**SUPPLIED RECORDS:**

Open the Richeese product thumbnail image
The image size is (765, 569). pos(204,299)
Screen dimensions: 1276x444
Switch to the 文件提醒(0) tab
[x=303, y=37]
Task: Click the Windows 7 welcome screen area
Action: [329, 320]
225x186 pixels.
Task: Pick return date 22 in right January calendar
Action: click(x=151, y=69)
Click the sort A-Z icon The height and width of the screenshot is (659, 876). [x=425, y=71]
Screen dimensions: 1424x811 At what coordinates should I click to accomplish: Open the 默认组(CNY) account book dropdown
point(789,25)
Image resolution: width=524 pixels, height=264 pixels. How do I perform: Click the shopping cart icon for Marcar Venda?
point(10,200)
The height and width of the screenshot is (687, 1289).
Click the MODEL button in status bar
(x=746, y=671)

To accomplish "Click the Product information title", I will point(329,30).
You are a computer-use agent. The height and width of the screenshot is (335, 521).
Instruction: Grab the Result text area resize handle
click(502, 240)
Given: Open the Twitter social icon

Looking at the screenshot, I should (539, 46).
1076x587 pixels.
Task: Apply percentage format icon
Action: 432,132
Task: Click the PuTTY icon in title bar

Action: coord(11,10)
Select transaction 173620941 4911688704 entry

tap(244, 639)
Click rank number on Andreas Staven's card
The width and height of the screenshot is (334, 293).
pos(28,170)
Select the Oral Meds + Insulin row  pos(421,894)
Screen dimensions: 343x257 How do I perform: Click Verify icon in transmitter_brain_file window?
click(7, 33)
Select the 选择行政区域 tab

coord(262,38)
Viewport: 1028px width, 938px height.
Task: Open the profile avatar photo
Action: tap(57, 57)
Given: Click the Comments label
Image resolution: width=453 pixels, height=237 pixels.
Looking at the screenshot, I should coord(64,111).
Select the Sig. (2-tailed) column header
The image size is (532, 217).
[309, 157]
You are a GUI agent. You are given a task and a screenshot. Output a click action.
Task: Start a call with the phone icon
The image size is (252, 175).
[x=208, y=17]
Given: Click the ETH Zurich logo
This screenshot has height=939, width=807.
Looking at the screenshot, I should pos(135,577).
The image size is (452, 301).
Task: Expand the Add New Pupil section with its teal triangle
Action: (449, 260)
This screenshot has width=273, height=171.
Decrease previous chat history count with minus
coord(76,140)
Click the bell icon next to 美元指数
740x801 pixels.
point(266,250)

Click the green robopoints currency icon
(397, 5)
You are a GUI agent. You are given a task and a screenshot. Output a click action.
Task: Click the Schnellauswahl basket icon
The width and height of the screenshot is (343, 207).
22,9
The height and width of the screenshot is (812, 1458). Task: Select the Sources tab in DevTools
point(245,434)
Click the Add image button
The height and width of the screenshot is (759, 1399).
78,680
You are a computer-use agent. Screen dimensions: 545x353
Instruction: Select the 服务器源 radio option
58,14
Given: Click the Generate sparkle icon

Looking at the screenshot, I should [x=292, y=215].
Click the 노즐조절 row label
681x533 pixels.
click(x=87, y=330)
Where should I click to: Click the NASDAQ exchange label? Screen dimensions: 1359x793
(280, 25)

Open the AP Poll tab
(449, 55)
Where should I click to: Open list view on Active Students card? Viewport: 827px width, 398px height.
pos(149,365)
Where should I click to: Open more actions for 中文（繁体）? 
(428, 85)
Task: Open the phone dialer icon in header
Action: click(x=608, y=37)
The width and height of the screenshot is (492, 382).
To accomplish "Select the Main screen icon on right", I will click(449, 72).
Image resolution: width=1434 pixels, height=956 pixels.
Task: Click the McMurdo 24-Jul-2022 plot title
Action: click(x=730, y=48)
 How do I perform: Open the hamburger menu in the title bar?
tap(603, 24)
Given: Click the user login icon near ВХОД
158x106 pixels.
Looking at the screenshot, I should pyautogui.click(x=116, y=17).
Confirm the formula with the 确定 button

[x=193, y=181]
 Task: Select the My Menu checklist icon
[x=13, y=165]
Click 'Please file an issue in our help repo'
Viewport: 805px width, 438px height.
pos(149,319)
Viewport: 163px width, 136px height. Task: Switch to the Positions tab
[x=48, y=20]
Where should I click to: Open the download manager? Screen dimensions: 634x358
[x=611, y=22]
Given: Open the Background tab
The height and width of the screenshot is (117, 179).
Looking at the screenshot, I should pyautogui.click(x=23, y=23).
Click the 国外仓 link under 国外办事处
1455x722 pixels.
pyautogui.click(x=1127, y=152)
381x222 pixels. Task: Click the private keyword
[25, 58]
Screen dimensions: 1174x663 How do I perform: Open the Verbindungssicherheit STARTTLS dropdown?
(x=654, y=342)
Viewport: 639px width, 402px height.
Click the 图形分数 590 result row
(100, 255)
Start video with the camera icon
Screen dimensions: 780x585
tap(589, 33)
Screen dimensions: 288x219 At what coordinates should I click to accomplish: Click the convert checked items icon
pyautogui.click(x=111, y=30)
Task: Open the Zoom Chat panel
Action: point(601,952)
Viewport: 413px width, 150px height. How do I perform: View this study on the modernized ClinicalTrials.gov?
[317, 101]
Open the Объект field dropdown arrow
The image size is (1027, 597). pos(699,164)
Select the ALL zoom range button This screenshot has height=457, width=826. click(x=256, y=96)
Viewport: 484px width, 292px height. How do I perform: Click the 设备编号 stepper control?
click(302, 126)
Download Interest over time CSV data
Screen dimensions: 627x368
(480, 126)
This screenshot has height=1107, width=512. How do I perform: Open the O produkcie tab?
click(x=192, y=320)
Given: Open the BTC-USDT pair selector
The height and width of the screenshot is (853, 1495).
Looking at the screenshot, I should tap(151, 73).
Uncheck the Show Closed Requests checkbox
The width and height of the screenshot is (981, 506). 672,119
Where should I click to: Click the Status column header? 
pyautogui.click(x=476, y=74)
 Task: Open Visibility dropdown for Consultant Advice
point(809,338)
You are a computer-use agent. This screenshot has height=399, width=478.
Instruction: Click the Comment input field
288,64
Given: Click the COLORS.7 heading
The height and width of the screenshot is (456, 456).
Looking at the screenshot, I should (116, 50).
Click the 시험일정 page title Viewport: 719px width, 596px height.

**EXERCISE AIM:** Reproduce every entry above so that each one matches its source exactly.

**RESULT:**
Open the Richeese product thumbnail image
The image size is (765, 569). pos(204,299)
Screen dimensions: 1276x444
Switch to the 文件提醒(0) tab
[x=303, y=37]
Task: Click the Windows 7 welcome screen area
Action: [329, 320]
225x186 pixels.
Task: Pick return date 22 in right January calendar
Action: click(x=151, y=69)
Click the sort A-Z icon The height and width of the screenshot is (659, 876). [x=425, y=71]
Screen dimensions: 1424x811 At what coordinates should I click to accomplish: Open the 默认组(CNY) account book dropdown
point(789,25)
Image resolution: width=524 pixels, height=264 pixels. How do I perform: Click the shopping cart icon for Marcar Venda?
point(10,200)
The height and width of the screenshot is (687, 1289).
Click the MODEL button in status bar
(x=746, y=671)

To accomplish "Click the Product information title", I will point(329,30).
You are a computer-use agent. The height and width of the screenshot is (335, 521).
Instruction: Grab the Result text area resize handle
click(502, 240)
Given: Open the Twitter social icon

Looking at the screenshot, I should (539, 46).
1076x587 pixels.
Task: Apply percentage format icon
Action: 432,132
Task: Click the PuTTY icon in title bar

Action: coord(11,10)
Select transaction 173620941 4911688704 entry

tap(244, 639)
Click rank number on Andreas Staven's card
The width and height of the screenshot is (334, 293).
pos(28,170)
Select the Oral Meds + Insulin row  pos(421,894)
Screen dimensions: 343x257 How do I perform: Click Verify icon in transmitter_brain_file window?
click(7, 33)
Select the 选择行政区域 tab

coord(262,38)
Viewport: 1028px width, 938px height.
Task: Open the profile avatar photo
Action: tap(57, 57)
Given: Click the Comments label
Image resolution: width=453 pixels, height=237 pixels.
Looking at the screenshot, I should coord(64,111).
Select the Sig. (2-tailed) column header
The image size is (532, 217).
[309, 157]
You are a GUI agent. You are given a task and a screenshot. Output a click action.
Task: Start a call with the phone icon
The image size is (252, 175).
[x=208, y=17]
Given: Click the ETH Zurich logo
This screenshot has height=939, width=807.
Looking at the screenshot, I should pos(135,577).
The image size is (452, 301).
Task: Expand the Add New Pupil section with its teal triangle
Action: (449, 260)
This screenshot has width=273, height=171.
Decrease previous chat history count with minus
coord(76,140)
Click the bell icon next to 美元指数
740x801 pixels.
point(266,250)

Click the green robopoints currency icon
(397, 5)
You are a GUI agent. You are given a task and a screenshot. Output a click action.
Task: Click the Schnellauswahl basket icon
The width and height of the screenshot is (343, 207).
22,9
The height and width of the screenshot is (812, 1458). Task: Select the Sources tab in DevTools
point(245,434)
Click the Add image button
The height and width of the screenshot is (759, 1399).
78,680
You are a computer-use agent. Screen dimensions: 545x353
Instruction: Select the 服务器源 radio option
58,14
Given: Click the Generate sparkle icon

Looking at the screenshot, I should [x=292, y=215].
Click the 노즐조절 row label
681x533 pixels.
click(x=87, y=330)
Where should I click to: Click the NASDAQ exchange label? Screen dimensions: 1359x793
(280, 25)

Open the AP Poll tab
(449, 55)
Where should I click to: Open list view on Active Students card? Viewport: 827px width, 398px height.
pos(149,365)
Where should I click to: Open more actions for 中文（繁体）? 
(428, 85)
Task: Open the phone dialer icon in header
Action: click(x=608, y=37)
The width and height of the screenshot is (492, 382).
To accomplish "Select the Main screen icon on right", I will click(449, 72).
Image resolution: width=1434 pixels, height=956 pixels.
Task: Click the McMurdo 24-Jul-2022 plot title
Action: click(x=730, y=48)
 How do I perform: Open the hamburger menu in the title bar?
tap(603, 24)
Given: Click the user login icon near ВХОД
158x106 pixels.
Looking at the screenshot, I should pyautogui.click(x=116, y=17).
Confirm the formula with the 确定 button

[x=193, y=181]
 Task: Select the My Menu checklist icon
[x=13, y=165]
Click 'Please file an issue in our help repo'
Viewport: 805px width, 438px height.
pos(149,319)
Viewport: 163px width, 136px height. Task: Switch to the Positions tab
[x=48, y=20]
Where should I click to: Open the download manager? Screen dimensions: 634x358
[x=611, y=22]
Given: Open the Background tab
The height and width of the screenshot is (117, 179).
Looking at the screenshot, I should pyautogui.click(x=23, y=23).
Click the 国外仓 link under 国外办事处
1455x722 pixels.
pyautogui.click(x=1127, y=152)
381x222 pixels. Task: Click the private keyword
[25, 58]
Screen dimensions: 1174x663 How do I perform: Open the Verbindungssicherheit STARTTLS dropdown?
(x=654, y=342)
Viewport: 639px width, 402px height.
Click the 图形分数 590 result row
(100, 255)
Start video with the camera icon
Screen dimensions: 780x585
tap(589, 33)
Screen dimensions: 288x219 At what coordinates should I click to accomplish: Click the convert checked items icon
pyautogui.click(x=111, y=30)
Task: Open the Zoom Chat panel
Action: point(601,952)
Viewport: 413px width, 150px height. How do I perform: View this study on the modernized ClinicalTrials.gov?
[317, 101]
Open the Объект field dropdown arrow
The image size is (1027, 597). pos(699,164)
Select the ALL zoom range button This screenshot has height=457, width=826. click(x=256, y=96)
Viewport: 484px width, 292px height. How do I perform: Click the 设备编号 stepper control?
click(302, 126)
Download Interest over time CSV data
Screen dimensions: 627x368
(480, 126)
This screenshot has height=1107, width=512. How do I perform: Open the O produkcie tab?
click(x=192, y=320)
Given: Open the BTC-USDT pair selector
The height and width of the screenshot is (853, 1495).
Looking at the screenshot, I should tap(151, 73).
Uncheck the Show Closed Requests checkbox
The width and height of the screenshot is (981, 506). 672,119
Where should I click to: Click the Status column header? 
pyautogui.click(x=476, y=74)
 Task: Open Visibility dropdown for Consultant Advice
point(809,338)
You are a computer-use agent. This screenshot has height=399, width=478.
Instruction: Click the Comment input field
288,64
Given: Click the COLORS.7 heading
The height and width of the screenshot is (456, 456).
Looking at the screenshot, I should (116, 50).
Click the 시험일정 page title Viewport: 719px width, 596px height.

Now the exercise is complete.